Note that post-increments (or post-decrements) return the old value before incrementing or decrementing, hence the name post-increment:

uint i = 1;
uint j = 2;
require(j == i++, "This will be false as i is incremented after the comparison");

However, pre-increments (or pre-decrements) return the new value:

uint i = 1;
uint j = 2;
require(j == ++i, "This will be true as i is incremented before the comparison");

In the pre-increment case, the compiler has to create a temporary variable (when used) for returning 1 instead of 2.

Affected code:

lender/Lender.sol:96:                i++;
lender/Lender.sol:120:                i++;
lender/Lender.sol:283:                    i++;

Consider using pre-increments and pre-decrements where they are relevant (meaning: not where post-increments/decrements logic are relevant).

## [G-07] It costs more gas to initialize variables with their default value than letting the default value be applied

If a variable is not set/initialized, it is assumed to have the default value (0 for uint, false for bool, address(0) for address…).

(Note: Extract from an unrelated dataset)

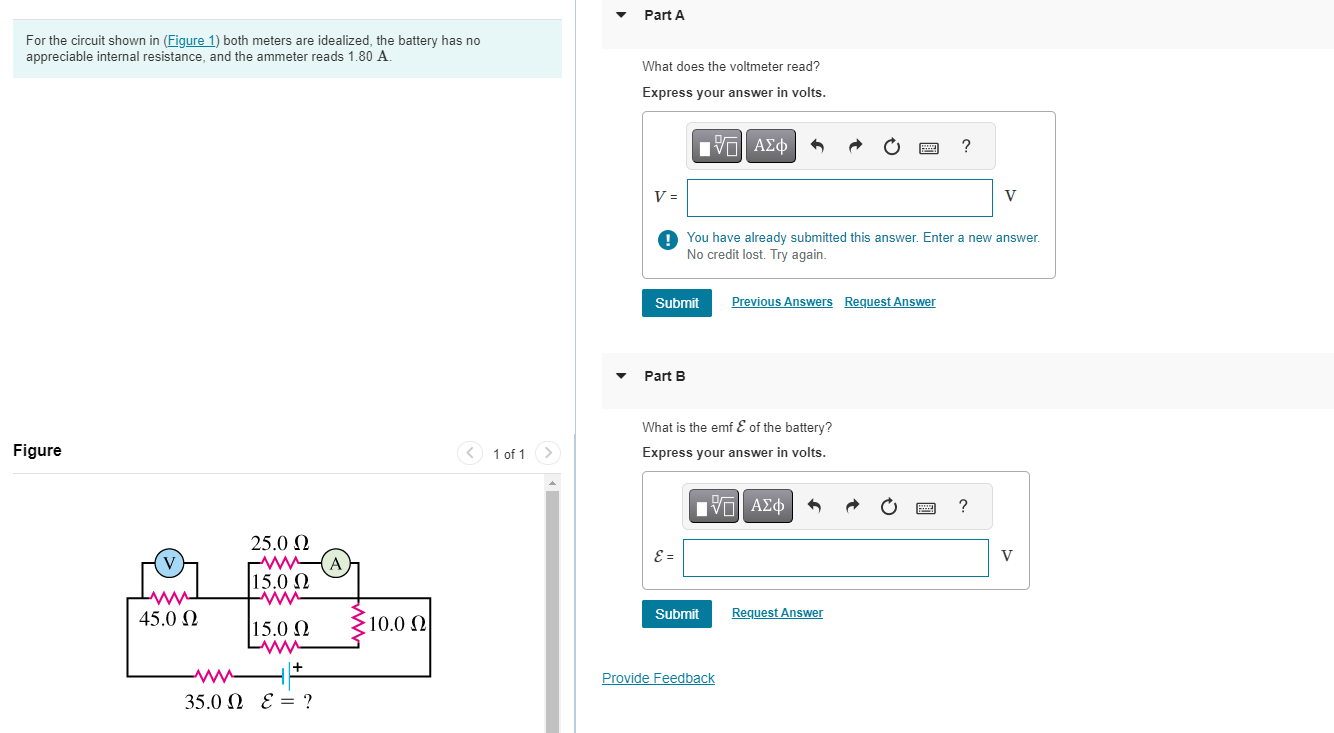Open the equation template editor in Part A
This screenshot has height=733, width=1334.
[716, 145]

Explicitly initializing it with its default value is an anti-pattern and wastes gas.

As an example: for (uint256 i = 0; i < numIterations; ++i) { should be replaced with for (uint256 i; i < numIterations; ++i) {

Affected code:

lender/Lender.sol:265:            for (uint256 i = 0; i < o.length; ) {

Consider removing explicit initializations for default values.

## [G-08] Some variables should be immutable

These variables are only set in the constructor and are never edited after that:

lender/Lender.sol:26:    address public admin;
redeemer/Redeemer.sol:33:    address public apwineAddr;

Consider marking them as immutable, as it would avoid the expensive storage-writing operation (around 20 000 gas)

## [G-09] Use Custom Errors instead of Revert Strings to save Gas

As this is the case in almost the whole solution, consider also using custom errors here:

lender/Lender.sol:691:        require (when != 0, 'no withdrawal scheduled');
lender/Lender.sol:693:        require (block.timestamp >= when, 'withdrawal still on hold');`

# Disclosures

C4 is an open organization governed by participants in the community.

C4 Contests incentivize the discovery of exploits, vulnerabilities, and bugs in smart contracts. Security researchers are rewarded at an increasing rate for finding higher-risk issues. Contest submissions are judged by a knowledgeable security researcher and solidity developer and disclosed to sponsoring developers. C4 does not conduct formal verification regarding the provided code but instead provides final verification.

C4 does not provide any guarantee or warranty regarding the security of this project. All smart contract software should be used at the sole risk and responsibility of users.